Invented by an electrical engineer, Jaap Haartsen working for Ericsson in 1994, it was refined by a team of engineers of the company. The name was given by Jim Kardach, who was working for Intel.
At present, the Bluetooth Special Interest Group (SIG), a bunch of companies, looks after the Bluetooth standards and their progression and licensing.
How it works
Bluetooth operates on radio waves in the 2.4 GHz spectrum. It uses a novel technique called “frequency hopping”. Simply explained, Bluetooth uses 79 bands of radio waves[kc1]. The data that is sent across is broken up into small “packets” that are sent over these bands. The packets jump from band to band to prevent clogging.
This process is used mainly for small data transfers that need not happen fast. Bluetooth 5 can send data at 2 Mbps and the distance between the devices can be up to 40 metres. Bluetooth is the best technology to use for simple, low-power connections and you will generally find it on smartphones, tablets, laptops and other wireless devices.
A frequently asked question is: does Bluetooth use cellular data? Two devices connected via Bluetooth form a personal area network (PAN) which does not require the Internet to transfer files.
Science of radiation
Thanks to Cassandra-like WhatsApp messages of doom and gloom, many people believe that Bluetooth is dangerous to use. Bluetooth does use electromagnetic radiation (EMR) to work. EMR is a kind of energy that is all around us, emitted by objects, both synthetic and natural, at different frequencies, according to the National Institute of Environmental Health Sciences.
The Centre for Disease Control and Prevention says the higher the frequency of the radiation, the higher its energy level. There are two main categories of EMR: ionising and non-ionising.
Ionising EMR can damage human cells and DNA. The sources of ionising EMR include sunlight, X-ray machines and radioactive waste. Non-ionising EMR are of lower frequency and do not generally harm humans. These include radiation from Bluetooth devices, cell phones, computers, WiFi networks, microwaves and MRI machines.
The National Cancer Institute has given a clean chit to these low energy, non-ionising EMR and says the only recognised biological effect is heating. It does not have enough energy to break chemical bonds or remove electrons.
The Federal Communications Commission (FCC) issues a Specific Absorbed Rate (SAR) or how much radiofrequency energy is absorbed in the body measured in Watts per kilogram (W/kg) or milliWatts per square centimetre (mW/cm2).

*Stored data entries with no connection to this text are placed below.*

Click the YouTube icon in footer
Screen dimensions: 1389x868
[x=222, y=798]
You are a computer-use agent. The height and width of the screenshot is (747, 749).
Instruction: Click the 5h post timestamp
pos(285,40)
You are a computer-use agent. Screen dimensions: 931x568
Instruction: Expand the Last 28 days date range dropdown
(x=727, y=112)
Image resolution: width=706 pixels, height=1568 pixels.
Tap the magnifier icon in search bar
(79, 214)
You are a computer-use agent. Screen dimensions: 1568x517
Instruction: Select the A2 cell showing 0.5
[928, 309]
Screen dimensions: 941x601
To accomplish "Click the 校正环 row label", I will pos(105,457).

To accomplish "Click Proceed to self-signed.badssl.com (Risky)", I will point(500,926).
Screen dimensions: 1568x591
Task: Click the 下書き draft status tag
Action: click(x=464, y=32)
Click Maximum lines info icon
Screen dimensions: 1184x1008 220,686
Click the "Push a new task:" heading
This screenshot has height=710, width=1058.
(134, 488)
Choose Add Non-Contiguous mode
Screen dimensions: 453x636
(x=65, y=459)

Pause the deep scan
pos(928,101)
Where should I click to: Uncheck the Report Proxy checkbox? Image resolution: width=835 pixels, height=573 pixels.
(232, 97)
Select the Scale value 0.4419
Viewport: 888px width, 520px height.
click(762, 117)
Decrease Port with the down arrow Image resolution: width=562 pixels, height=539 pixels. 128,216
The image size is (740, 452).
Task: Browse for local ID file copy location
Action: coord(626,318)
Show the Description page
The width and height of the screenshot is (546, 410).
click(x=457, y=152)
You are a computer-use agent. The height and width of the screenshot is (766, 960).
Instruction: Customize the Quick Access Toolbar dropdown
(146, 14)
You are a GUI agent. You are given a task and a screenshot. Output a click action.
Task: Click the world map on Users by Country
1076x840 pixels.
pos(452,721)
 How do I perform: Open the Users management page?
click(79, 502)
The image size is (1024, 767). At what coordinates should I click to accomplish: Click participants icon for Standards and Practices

In India, the SAR limit is 1.6W/kg. Apple AirPods that connect by Bluetooth have a SAR value of 0.466 W/kg. It is actually safer to take calls over these AirPods than on your mobile phone.
Many devices have the SAR value in the settings. For iPhones and iPads go to Settings—General—Legal & Regulatory—RF Exposure. On your Android phone, dial *#07# to get the SAR value.
Keep your phone at least one cm away from your ear. Also, limit the usage of mobile phones for children. Always check the SAR value of a Bluetooth device. If the SAR value is not listed, don’t buy it. It is better to be safe than sorry.